- [TEXT BLOCK]
◆ ◆ ◆ ◆
193087-so-many-roads-the-life-and-times-of-the-grateful-dead

So Many Roads: The Life and Times of Grateful Dead

Excerpted from So Many Roads: The Life and Times of the Grateful Dead by David Browne. Copyright © 2015 by Da Capo Press. Used by permission. All rights reserved. No part of this excerpt may be reprinted, reproduced, posted on another website or distributed by any means without the written permission of the publisher.

Prologue

San Francisco,

February 16, 1970

The target-practice gunfire had silenced, the women who fed and tended to them were home, and their Hells Angels buddies were swaggering around elsewhere. On this chilly, drizzly day the members of the Grateful Dead straggled in from different parts of Marin County, crossed the Golden Gate Bridge, and buzzed an intercom at a purple door on Brady Street. Tucked away in a grimy, industrial section of San Francisco, the building didn’t remotely hint at rock-star glamour, and squatters had taken over a crumbling building next door. To attain the proper head-shop mood at Pacific High Recording, the bandmates lit candles and draped multicolored cloths over their amps, brightening up the burlap sacks the studio owner had hung on the walls.

Starting in 1966 outside Los Angeles and continuing in the Bay Area two years later, the West Coast had been rattled by a series of unsolved murders attributed to an anonymous slasher calling himself, with cinematic flair, the Zodiac Killer. The killings had freaked out many in the Bay Area, and Jerry Garcia, the Dead’s lead guitarist and reluctant leader, was among them. During at least one drive home to his rented house in Larkspur he’d stopped at a red light, glanced over, and wondered whether the person who’d pulled up alongside him was the killer.

“Please don’t murder me,” he thought, words that would wind up in the song they would be putting on tape that February night at Pacific High Recording. “Dire Wolf,” a wintry tale of mangy animals and a card game in the woods, may have been born of fear and murder. But Garcia’s folkish melody was sprightly and jaunty, as if he were daring the Zodiac maniac to come after him. Onstage at Winterland a few months before, he’d even dedicated one of its earliest performances to “the Zodiac.”

The Dead weren’t easily startled; after all, they’d already witnessed plenty. They’d met in and around Palo Alto over the course of the last decade and, by sheer will if not always musical aptitude, had transformed themselves from folkies, blues fanatics, and classical-music players into a rock ’n’ roll band. Along the way they’d been busted and endured jail time. They’d fought with record company bosses. They’d laughed and gotten high together, but they’d also flashed moments of anger and frustration with each other. At one point a few of them had fired some of the others, although the split lasted barely a few weeks.

Little of that turmoil seemed to derail them; if anything, troubles only made them stronger. About two weeks before, the band had been in their hotel rooms in New Orleans, partying after a show, when a barrage of narcotics cops burst in, resulting in drug-charge arrests of most of the band and some of their crew. Eventually they’d dodged that bullet as well: the head of their label would spring them by contributing to the reelection fund of a local politician — hardly legal, as he would later admit with a laugh. According to drummer Mickey Hart, even the arrests worked to their advantage. “We became famous for getting busted, and every time we did, we raised our price,” he says. “After we were busted we had a meeting with everyone, girls and wives, and said, ‘We should double [our concert fees].’ Back then just getting your name known was a big thing, and we never got any press.” One of their most popular songs, ‘Truckin’,” would even emerge from the whole mess.
◆ ◆ ◆ ◆
- [DATA SEGMENT]

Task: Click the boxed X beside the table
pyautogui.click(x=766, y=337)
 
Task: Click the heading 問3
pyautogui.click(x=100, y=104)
◆ ◆ ◆ ◆
- [THE TASKS]
A: In the Grateful Dead excerpt, what was the name of the recording studio where the band worked on February 16, 1970?
B: Copy the Grateful Dead excerpt between "Excerpted from So" and "of the publisher.", inclusive, and put "copyright holder" wherever "publisher" appears.
The data comes from a different source than the Grateful Dead excerpt.

- [OUTPUTS FOR THE TASKS]
A: Pacific High Recording

B:
Excerpted from So Many Roads: The Life and Times of the Grateful Dead by David Browne. Copyright © 2015 by Da Capo Press. Used by permission. All rights reserved. No part of this excerpt may be reprinted, reproduced, posted on another website or distributed by any means without the written permission of the copyright holder.